[Data items]
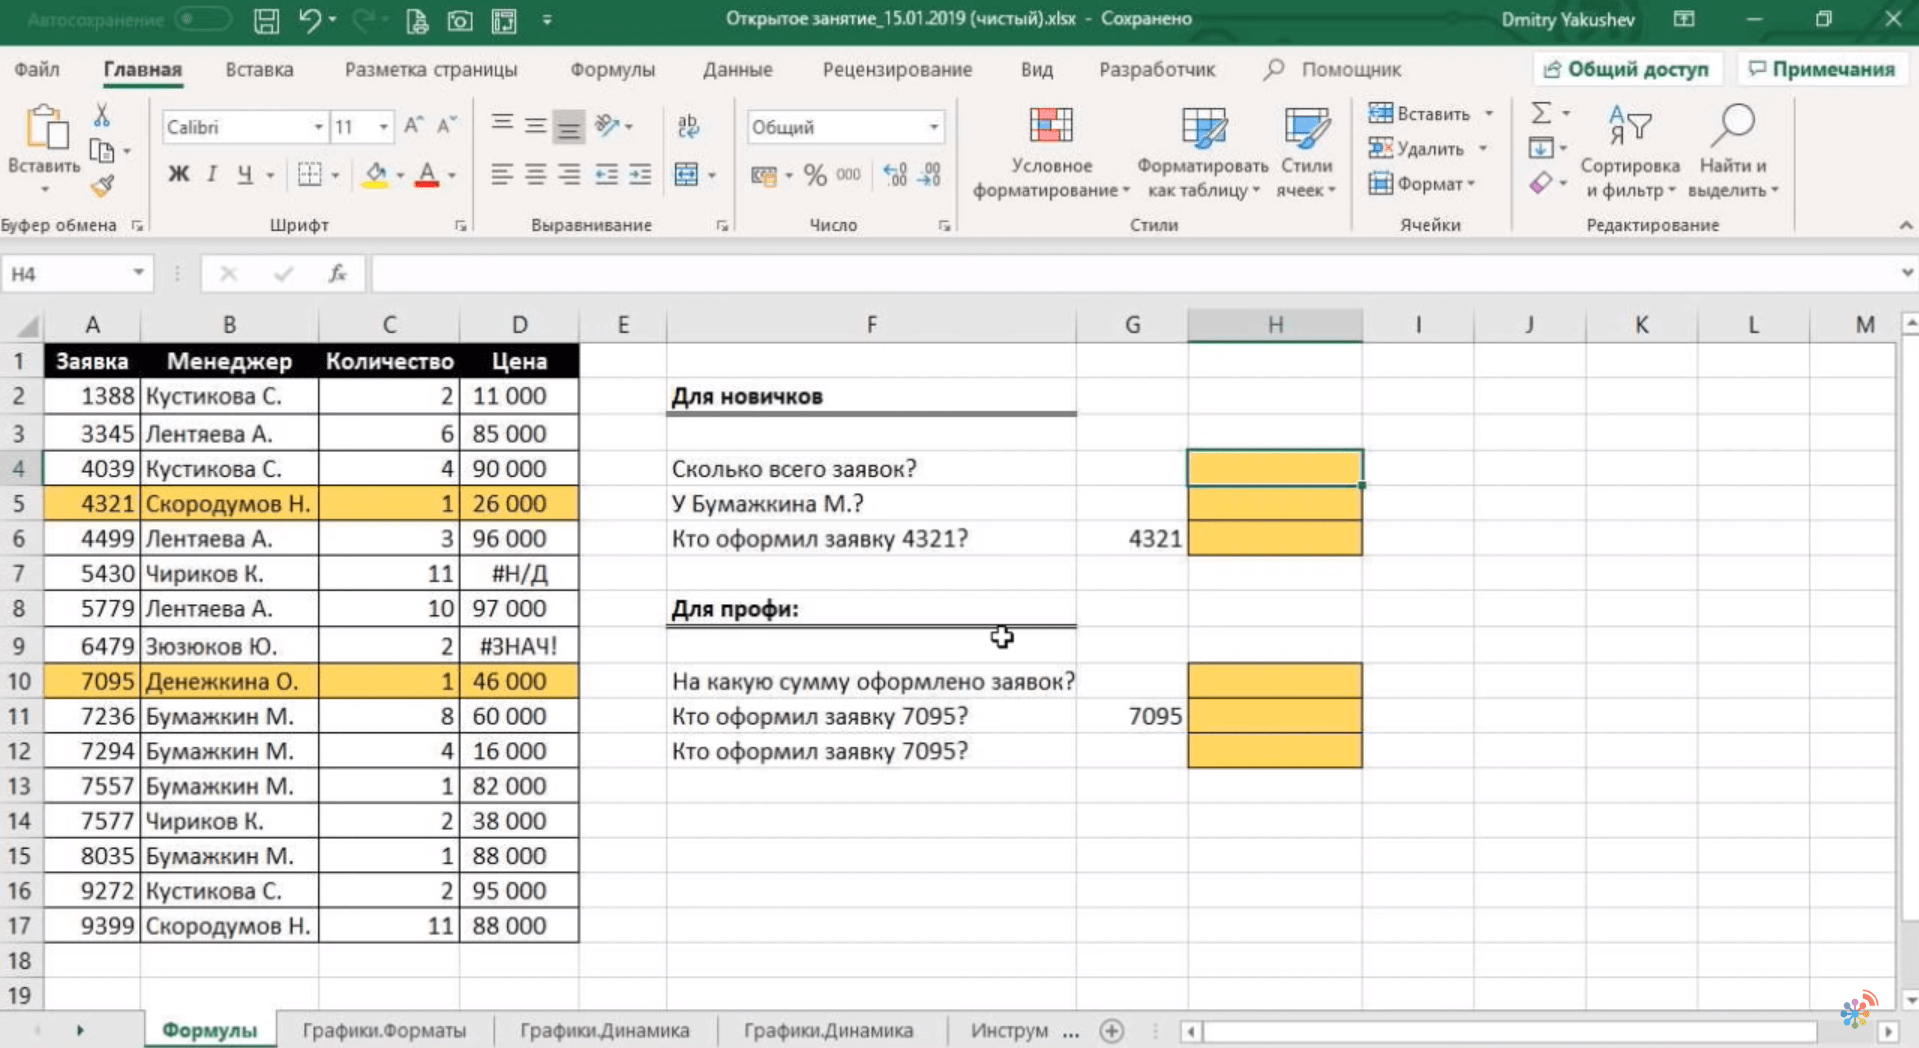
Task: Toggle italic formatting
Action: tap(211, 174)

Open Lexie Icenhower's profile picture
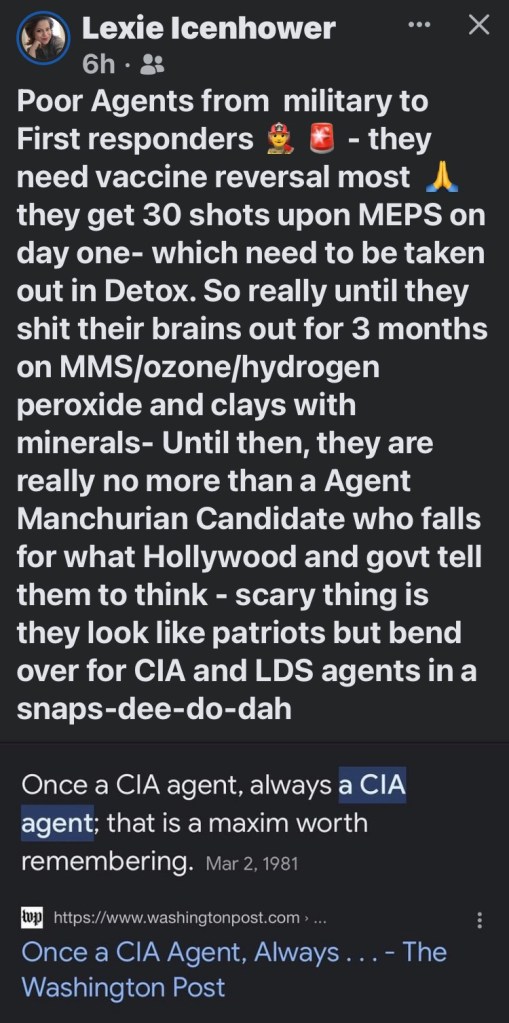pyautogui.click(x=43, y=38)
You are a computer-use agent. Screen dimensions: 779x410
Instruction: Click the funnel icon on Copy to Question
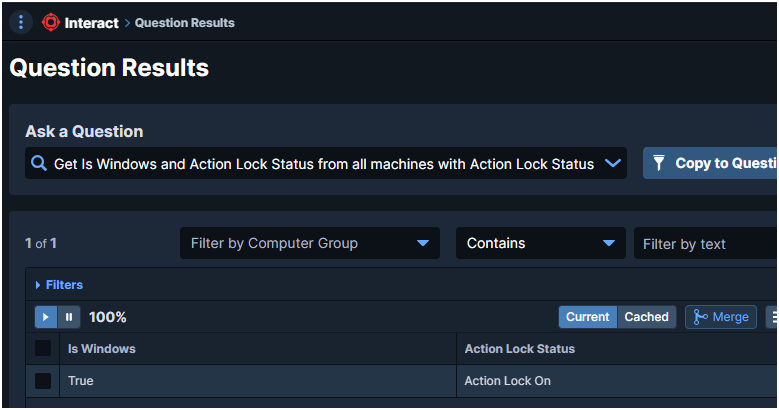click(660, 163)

---

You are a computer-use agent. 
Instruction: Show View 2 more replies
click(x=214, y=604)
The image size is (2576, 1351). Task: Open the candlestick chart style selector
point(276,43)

_What is asked_
Quote the rows above verbatim, from the line with "Open Lexie Icenhower's profile picture" up to and including the line with "click(660, 163)". Leave the pictures out of your answer.

_Result for this task_
Open Lexie Icenhower's profile picture
pyautogui.click(x=43, y=38)
You are a computer-use agent. Screen dimensions: 779x410
Instruction: Click the funnel icon on Copy to Question
click(660, 163)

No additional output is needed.